L’ACRE a pour objectif de réduire le poids des cotisations sociales au démarrage, période où le chiffre d’affaires est souvent encore incertain.

5. La possibilité de ne pas facturer la TVA (sous conditions)

Dans certaines situations, l’autoentrepreneur peut bénéficier de la franchise en base de TVA. Concrètement :

  • il ne facture pas la TVA à ses clients ;
  • il ne la déclare pas non plus à l’administration fiscale.

C’est un atout pour les activités tournées vers les clients particuliers, plus sensibles au prix TTC. En revanche, il n’est pas possible de récupérer la TVA sur les achats professionnels, ce qui peut être un inconvénient pour les activités fortement consommatrices de matériel ou de stocks.


En résumé : un tremplin vers l’entrepreneuriat

Depuis son entrée en vigueur au 1er janvier 2009, le régime d’autoentrepreneur s’est imposé comme un véritable tremplin pour entreprendre. Il permet :

  • de tester un projet avec un risque administratif et financier limité ;
  • de démarrer rapidement une activité complémentaire à un emploi salarié ou à des études ;
  • de gérer une petite activité indépendante avec des obligations allégées.

Avant de vous lancer, prenez toutefois le temps de :

  • vérifier que vous respectez les conditions d’accès (situation personnelle, plafonds de chiffre d’affaires, compatibilité avec vos autres statuts) ;
  • réfléchir à votre évolution future : si votre activité se développe fortement, vous devrez peut-être changer de régime ou de structure ;
  • vous informer en détail sur les démarches et obligations liées à ce statut, notamment via l’essentiel sur l’autoentrepreneur.

Utilisé à bon escient, le statut d’autoentrepreneur est un outil simple et puissant pour franchir le pas de l’entrepreneuriat et structurer une activité indépendante sur des bases solides.

Questions fréquentes

Depuis quand le régime d’autoentrepreneur existe-t-il en France ?
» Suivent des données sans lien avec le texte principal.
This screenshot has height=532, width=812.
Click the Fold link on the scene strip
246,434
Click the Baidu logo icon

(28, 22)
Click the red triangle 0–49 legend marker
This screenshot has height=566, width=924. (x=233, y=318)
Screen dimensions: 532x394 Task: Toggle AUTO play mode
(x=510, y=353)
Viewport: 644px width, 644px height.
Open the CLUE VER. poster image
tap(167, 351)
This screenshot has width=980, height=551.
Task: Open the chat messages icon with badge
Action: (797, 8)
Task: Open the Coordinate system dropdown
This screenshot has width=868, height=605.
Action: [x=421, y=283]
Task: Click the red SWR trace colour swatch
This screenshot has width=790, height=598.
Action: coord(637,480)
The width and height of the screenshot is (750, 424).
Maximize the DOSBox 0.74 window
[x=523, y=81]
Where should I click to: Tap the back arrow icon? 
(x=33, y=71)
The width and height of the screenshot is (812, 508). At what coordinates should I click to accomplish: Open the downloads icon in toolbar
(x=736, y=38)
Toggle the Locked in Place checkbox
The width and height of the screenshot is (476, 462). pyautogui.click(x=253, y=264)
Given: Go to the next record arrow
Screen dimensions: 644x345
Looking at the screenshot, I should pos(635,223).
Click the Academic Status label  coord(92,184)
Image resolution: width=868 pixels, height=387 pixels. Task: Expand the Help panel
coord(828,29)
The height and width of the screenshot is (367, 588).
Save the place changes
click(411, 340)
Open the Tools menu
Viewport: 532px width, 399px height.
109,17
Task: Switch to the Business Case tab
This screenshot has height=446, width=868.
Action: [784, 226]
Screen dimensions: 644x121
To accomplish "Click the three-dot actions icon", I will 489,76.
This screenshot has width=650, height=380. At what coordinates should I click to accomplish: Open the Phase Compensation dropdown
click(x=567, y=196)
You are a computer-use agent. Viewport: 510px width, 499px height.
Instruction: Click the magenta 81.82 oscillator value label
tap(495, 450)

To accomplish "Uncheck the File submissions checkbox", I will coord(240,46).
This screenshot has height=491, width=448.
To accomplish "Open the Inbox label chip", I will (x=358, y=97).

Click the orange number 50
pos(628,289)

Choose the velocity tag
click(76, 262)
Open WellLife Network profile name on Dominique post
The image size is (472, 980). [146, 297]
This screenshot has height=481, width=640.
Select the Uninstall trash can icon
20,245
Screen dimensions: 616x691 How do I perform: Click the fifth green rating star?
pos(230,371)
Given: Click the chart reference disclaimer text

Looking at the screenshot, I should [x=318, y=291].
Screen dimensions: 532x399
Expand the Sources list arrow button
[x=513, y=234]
Le régime d’autoentrepreneur a été créé en 2008 et il est applicable depuis le 1er janvier 2009 pour les travailleurs indépendants.

Qui peut devenir autoentrepreneur ?

Toute personne physique majeure, résidente fiscale en France et juridiquement capable de gérer peut devenir autoentrepreneur, sous réserve de respecter certains plafonds et incompatibilités.

Quel est l’intérêt principal du statut d’autoentrepreneur ?

Son principal intérêt est la simplicité : démarches de création rapides, obligations comptables réduites et cotisations calculées directement sur le chiffre d’affaires réalisé.

Un autoentrepreneur doit-il payer des charges s’il ne fait pas de chiffre d’affaires ?

Non, si le chiffre d’affaires est nul sur une période, les cotisations sociales correspondantes sont également nulles, même si la déclaration reste obligatoire.

L’autoentrepreneur doit-il tenir une comptabilité complète ?

Non, il doit seulement tenir un livre des recettes et, pour les activités de vente, un registre des achats, sans obligation d’établir un bilan comptable complet.

Qu’est-ce que le Versement Fiscal Libératoire pour un autoentrepreneur ?

C’est une option qui permet de payer l’impôt sur le revenu en même temps que les cotisations sociales, via un pourcentage appliqué au chiffre d’affaires déclaré.